__EXCERPT PROVIDED__:
━━━━━━

If you’ve ever played Overwatch, chances are you’ve had a game where you swore you were on the point at the last moment, but the game didn’t count it. This is because the objective’s visual identifier is much cleaner than the game would lead you to believe.

The first thing that KarQ explains is that he’s using a Workshop mode called Patriq’s Tool [WNSY6] to show a map’s true properties.

As visualized by a little rope, the true point begins once a character’s model crosses over that line. Additionally, green orbs indicate high ground locations that heroes can still be standing on to either contest or capture an objective.

Hanamura's point B dead zones
YouTube/KarQ
Hanamura has a weird dead zone by the stairs.

Starting with Hanamura, KarQ explains how the first point is slightly more extended than the visuals suggest. The second point, meanwhile has some wonky positions where for smaller heroes, they cannot contest near the right side’s stairs as there is a dead zone.

Temple of Anubis also has some glaring issues with dead zones that will prevent some smaller heroes such as Tracer from being able to contest. The defender’s right-hand corner on the second point features a massive dead zone that can even keep stall heroes like Mei from being able to contest. This is a big deal and something to keep in mind in-game.

Volskaya’s second point is completely busted with a single aerial spot on the point counting as a dead zone. This means that despite the capture point’s height being 8.70 meters, a random mid-air spot doesn’t count.

Moving onto King of the Hill maps, for Ilios Ruins, players can actually contest above every single ledge and corner above the point. This is important because it means that there’s no reason to throw yourself onto the objective and risk your life in overtime.

Meanwhile, Ilios Well, despite being a mirrored back, gives one side an unfair advantage because the point starts four stairs up on one section and only three on the other. One section of the map even features two random dead spots while the other side has potted plants where those dead zones are.

Ilios Well is a broken map
YouTube/KarQ
Ilios Well isn’t even mirrored.

This isn’t to say some of the maps aren’t well-made. Hollywood’s first point is nearly perfect on all sides, which makes one wonder why not all of them are like that.

With Overwatch 2 in development, hopefully, the team can adjust all the older maps to make the visual identifier more consistent so players know exactly where they can and can’t contest.

━━━━━━

__GIVEN MATERIAL__:
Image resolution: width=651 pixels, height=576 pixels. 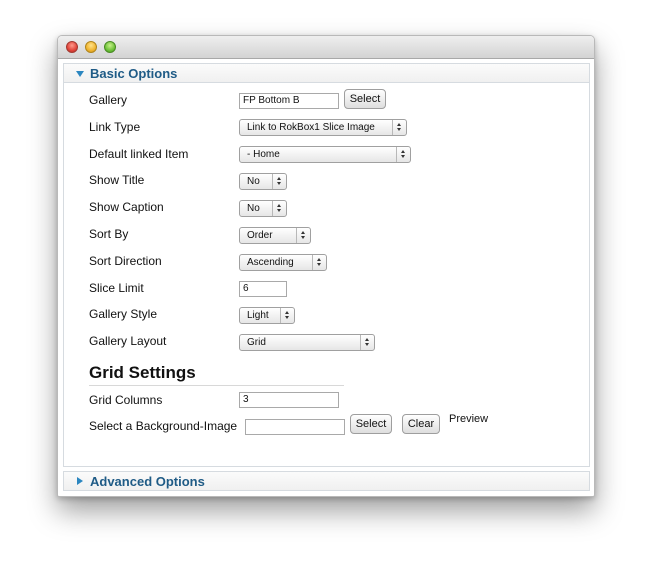 What do you see at coordinates (263, 182) in the screenshot?
I see `show-title-select: No` at bounding box center [263, 182].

━━━━━━

__PROBLEM__: Translate this sentence from the Overwatch capture-point article into Spanish: "Hollywood’s first point is nearly perfect on all sides, which makes one wonder why not all of them are like that."

__WORKED SOLUTION__: El primer punto de Hollywood es casi perfecto por todos los lados, lo que hace que uno se pregunte por qué no todos son así.